Стараясь поменьше двигать гудящей головой, я перевернулся на бок и попытался опереться ладонью и встать, и только тут до меня дошли причины кажущейся обширности моего подскамеечного убежища: меня снова угораздило перезагрузиться в сморщенное коротколапое тельце, функционирующее на топливе из змеиного молока и беззаветной преданности. О тлен! О одиночество! О, унизительнейшее время в жизни любого тёмного лорда — время от пробуждения сознания до появления на горизонте первого доверчивого мудака!
Тут же я с досадой вспомнил, что так пригодившийся мне в прошлый раз Питер Петтигрю имел бестолковость убиться о мною же подаренный гаджет. Но еще больше я расстроился из-за того, что Северуса Снейпа тоже угораздило прийти в негодность, и дернули же его пикси хвататься за Старшую палочку! Рассчитывать оставалось разве что на появление Долохова, пусть даже он и примется, по обыкновению, махать рукавами и выносить мне мозг алхимическим браком магии с евразийством, или на Беллатрикс... При этой мысли я содрогнулся. Напорись я на эту изобретательную садонимфоманку в таком беззащитном виде, её слабость в алхимии будет наименьшей из моих проблем.

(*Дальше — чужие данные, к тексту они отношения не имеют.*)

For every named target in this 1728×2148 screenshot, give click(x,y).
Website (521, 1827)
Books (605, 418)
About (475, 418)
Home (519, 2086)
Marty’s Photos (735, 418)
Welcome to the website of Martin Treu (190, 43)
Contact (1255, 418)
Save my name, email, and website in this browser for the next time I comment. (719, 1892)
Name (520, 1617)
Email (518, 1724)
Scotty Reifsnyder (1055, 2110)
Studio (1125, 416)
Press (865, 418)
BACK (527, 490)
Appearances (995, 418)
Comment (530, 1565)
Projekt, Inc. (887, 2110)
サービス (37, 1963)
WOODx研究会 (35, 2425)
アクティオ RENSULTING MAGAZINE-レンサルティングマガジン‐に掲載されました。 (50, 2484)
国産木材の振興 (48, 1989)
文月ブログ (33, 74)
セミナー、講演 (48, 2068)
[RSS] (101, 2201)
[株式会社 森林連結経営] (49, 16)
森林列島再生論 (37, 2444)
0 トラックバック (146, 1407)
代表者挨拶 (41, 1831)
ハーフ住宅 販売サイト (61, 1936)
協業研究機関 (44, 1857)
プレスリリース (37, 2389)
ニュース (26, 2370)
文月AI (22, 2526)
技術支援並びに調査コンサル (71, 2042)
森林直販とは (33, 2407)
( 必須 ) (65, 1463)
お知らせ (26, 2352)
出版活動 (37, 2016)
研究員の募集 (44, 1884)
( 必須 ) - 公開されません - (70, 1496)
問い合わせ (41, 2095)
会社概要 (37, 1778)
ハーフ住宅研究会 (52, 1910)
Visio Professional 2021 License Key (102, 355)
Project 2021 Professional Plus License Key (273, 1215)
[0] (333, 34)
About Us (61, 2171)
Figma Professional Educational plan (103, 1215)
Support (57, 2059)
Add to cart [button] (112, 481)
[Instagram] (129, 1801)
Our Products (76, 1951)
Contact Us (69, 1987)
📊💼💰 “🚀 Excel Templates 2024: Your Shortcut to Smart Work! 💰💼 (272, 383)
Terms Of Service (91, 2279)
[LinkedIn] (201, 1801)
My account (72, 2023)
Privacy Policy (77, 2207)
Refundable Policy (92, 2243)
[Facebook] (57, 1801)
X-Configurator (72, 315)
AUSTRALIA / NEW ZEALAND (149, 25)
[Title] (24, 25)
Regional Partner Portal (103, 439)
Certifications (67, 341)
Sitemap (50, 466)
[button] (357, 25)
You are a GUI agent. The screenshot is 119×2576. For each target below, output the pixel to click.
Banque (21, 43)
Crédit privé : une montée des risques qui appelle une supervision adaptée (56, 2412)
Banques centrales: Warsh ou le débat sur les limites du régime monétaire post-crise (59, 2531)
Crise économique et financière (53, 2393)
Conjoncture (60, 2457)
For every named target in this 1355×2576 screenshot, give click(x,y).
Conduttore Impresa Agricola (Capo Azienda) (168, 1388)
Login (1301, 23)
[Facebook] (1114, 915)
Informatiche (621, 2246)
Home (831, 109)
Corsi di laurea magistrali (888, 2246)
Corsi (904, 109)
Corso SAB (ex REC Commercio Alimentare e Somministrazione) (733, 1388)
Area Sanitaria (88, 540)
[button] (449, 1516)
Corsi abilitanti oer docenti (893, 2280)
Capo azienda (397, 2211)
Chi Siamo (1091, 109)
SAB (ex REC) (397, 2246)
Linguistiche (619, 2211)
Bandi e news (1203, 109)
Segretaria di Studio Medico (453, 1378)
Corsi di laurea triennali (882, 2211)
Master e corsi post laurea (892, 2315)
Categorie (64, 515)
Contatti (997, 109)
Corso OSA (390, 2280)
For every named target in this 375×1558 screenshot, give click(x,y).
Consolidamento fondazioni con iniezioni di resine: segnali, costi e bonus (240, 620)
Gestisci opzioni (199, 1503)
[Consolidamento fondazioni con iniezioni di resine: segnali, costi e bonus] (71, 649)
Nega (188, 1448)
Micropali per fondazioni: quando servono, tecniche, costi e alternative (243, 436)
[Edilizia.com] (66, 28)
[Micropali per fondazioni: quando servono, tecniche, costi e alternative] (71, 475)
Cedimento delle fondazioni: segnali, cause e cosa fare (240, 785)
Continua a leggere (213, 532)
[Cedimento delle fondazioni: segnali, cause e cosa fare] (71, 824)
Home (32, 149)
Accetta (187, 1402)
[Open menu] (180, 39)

Внезапно послышался нарастающий свист, переходящий даже в какой-то вроде бы гомон или гул и больше всего напоминающий хоровое пение ангелов со злыми голосами.
— Хоркруксики мои? — не поверил я своим ушам. — Неужели это вы?
— Мы, Волдичка, мы.
— Значит, не все вы ещё покинули меня?
— Тебя, пожалуй, покинешь, — ответствовали голоса. — Мы ведь у тебя в голове, а там ты можешь делать с нами всё, что тебе заблагорассудится. Пока всё-таки не сдохнешь, конечно.
— И что же мне делать? — спросил я. — Сдыхать-то мне как-то уже расхотелось.
— Ну, не сдыхай, — разрешили голоса, как мне показалось, после некоторых колебаний и внутренней борьбы. — Хрен с тобой. Если уж не умеешь сдохнуть, тогда встань и иди.
И верно, подумал я. Голоса в голове плохого не посоветуют. Встань, Волдичка, и иди, или на что уж там ты нынче способен.
И я пополз.
Платформа 9¾ — Уэмбли
Полз я недолго, потому что едва я успел высунуться из-под скамейки, путь мне преградила Хогвартская горгулья. Это меня не особенно удивило: кажется, я сам в своё время способствовал переходу Хогвартса на осадное положение, вот они и требуют пароль ещё при посадке в поезд.
— Лимонные дольки! — провозгласил я, но ещё прежде, чем мне в ответ рявкнули «Нет», сообразил, что директор в Хогвартсе уже не Дамблдор, и даже не Снейп. Хотел бы я знать, кто.
— Засахаренные ананасы? — предположил я нерешительно. — Валерьянка? Плети и наручники? Херес?
— Нет. Нет. Нет. И хересу нет.
— Хересу нет? — поразился я. — А что же есть?
— Всевкусные драже, шоколадные лягушки...
— Интересно. Лягушки есть, а хересу нет...
Чертовщина какая-то... Я наконец поднял глаза (это нелегко сделать стоя на четвереньках, когда голова у тебя немного крупнее туловища) и понял, что то, что я своим нечётким периферийным зрением принимал за горгулью, было складками не очень чистой скатерти, свешивающейся с тележки, на которой по Хогвартс-экспрессу развозят продукцию Сладкого королевства. Из последних сил, ведомый инстинктом, я вцепился обеими руками в скатерть и нырнул в липкий приторный полумрак.
— Ну как, надумали? — донеслось сверху. — Будете брать что-нибудь? Эй?..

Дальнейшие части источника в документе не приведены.